Fidel Castro entschuldigt sich für Homo-Verfolgung in Kuba

Der kubanische Revolutionsführer und ehemalige Staatschef Fidel Castro hat sich für die Verfolgung von schwulen Männern entschuldigt, die in den 1960er- und 1970er-Jahren auf der Karibikinsel stattgefunden haben.

In einem Interview mit der mexikanischen Zeitung „La Journada“ sprach Castro, dass es gegen die schwule Community in Kuba „große Ungerechtigkeiten“ gegeben hatte. Und fügte hinzu: „Wenn jemand dafür verantwortlich ist, bin ich das“.

Castro war von 1959 bis 2009 Staats- und Parteichef des kommunistischen Kuba. Er betonte in dem Interview, persönlich keine Vorurteile gegen Lesben und Schwule zu haben. Allerdings galt Homosexualität als „korrupte Auswirkung des Kapitalismus“. Schwule Männer wurden in Arbeitslager gesperrt, wo sie umerzogen und von ihren „konterrevolutionären Neigungen“ geheilt werden sollten.
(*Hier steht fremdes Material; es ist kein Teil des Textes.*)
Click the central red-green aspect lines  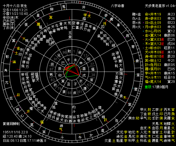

Die Einstellung zu Homosexualität in Kuba änderte sich erst 1979, als gleichgeschlechtlicher Sex teilweise entkriminalisiert wurde. Ein gleiches Schutzalter für Homo- und Heterosexualität wurde erst 1992 eingeführt.

In den letzten Jahren versucht Kuba verstärkt, Lesben, Schwulen und Transgendern mehr Rechte zu geben. Hinter den Bemühungen steckt Mariela Castro, Direktorin des Kubanischen Nationalen Zentrums für Sexualerziehung. Die Nichte von Fidel und Tochter des jetzigen Staatschefs Raúl Castro kämpft derzeit darum, Homosexualität im kubanischen Familienrecht anerkennen zu lassen.